For those of us who were diagnosed early, as children, it is easy, because we are forging our personality as we go, and T1D is part of it. For those of us diagnosed later (often call LADA, Late Autoimmune Diabetes in Adults), that part may not be as easy, but, on the other hand, their diabetes is often less severe than ours, and they often have an easier time medically managing it, so that LADAs are at least as well off as we regular T1Ds diagnosed in childhood are.
What’s important is forging strong habits early on. Responsible automatic habits are what will keep you alive and healthy. But don’t worry! Millions of diabetics have forged a path for you to follow, and if you follow in their footsteps, you can smoothen it even further for the next diabetic to get diagnosed.
Am I contagious?
No. Nobody can catch this from you or me: they are destined to get it from birth, or they won’t get it. But—-our siblings are more likely to be T1Ds if we are T1D. If they are watched carefully, it is possible, in some cases, to diagnose them early, in a way where they won’t run into DKA and risk dying for no reason. So tell your parents to register them into TrialNet, a program that carefully follows siblings of T1Ds.
Can you die of DKA when you are diagnosed?

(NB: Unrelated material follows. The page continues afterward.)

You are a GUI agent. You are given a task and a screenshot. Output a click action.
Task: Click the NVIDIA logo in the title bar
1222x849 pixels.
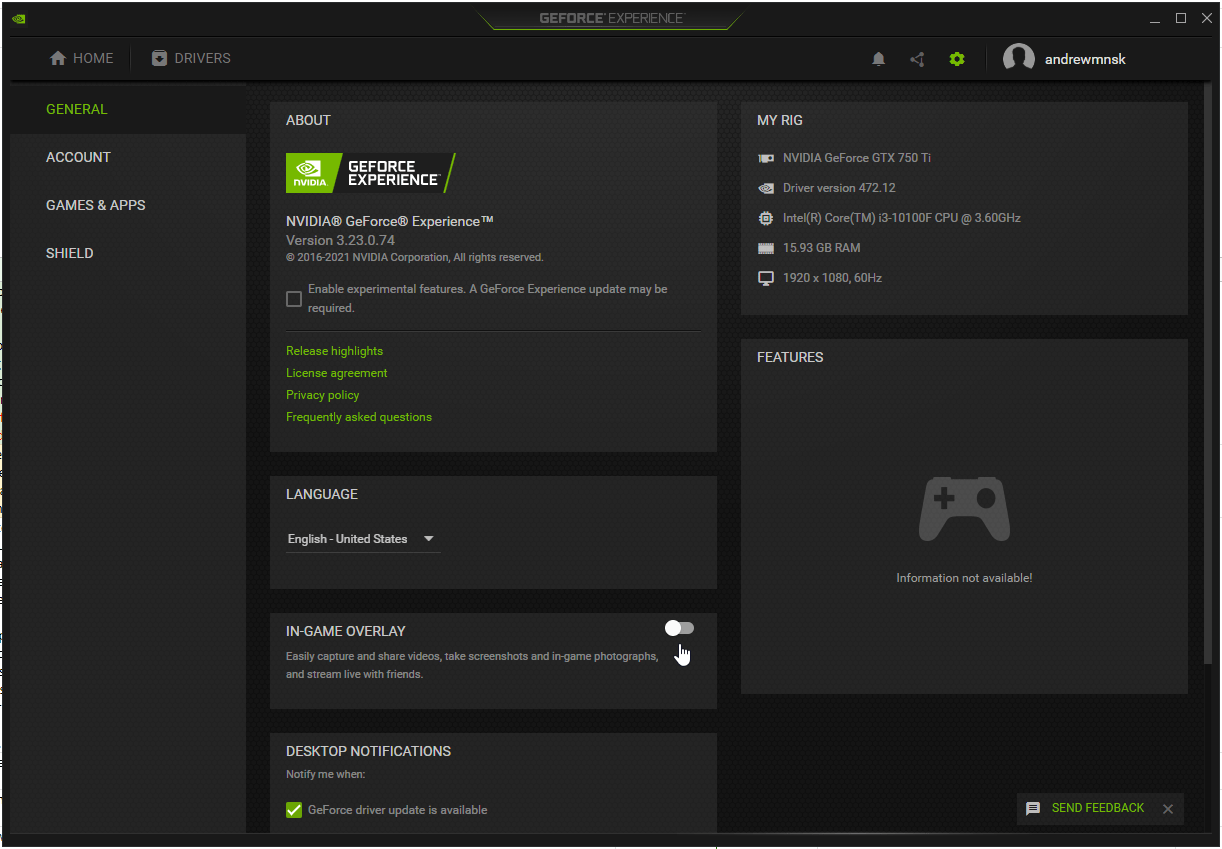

Yes: pediatric DKA is truly dangerous, and some kids die of DKA shortly after being diagnosed because it is difficult to treat well in children: not every emergency room is equipped for this kind of emergency. I was lucky: when I was diagnosed, I was immediately transferred to the best hospital in my state for pediatric DKA. But my parents would have been better off driving straight to Children’s when I was diagnosed. In my opinion, if one has the choice between several emergency rooms when suspecting T1D as a diagnosis, by far the best choice would be an emergency room in a hospital that has a pediatric diabetes department.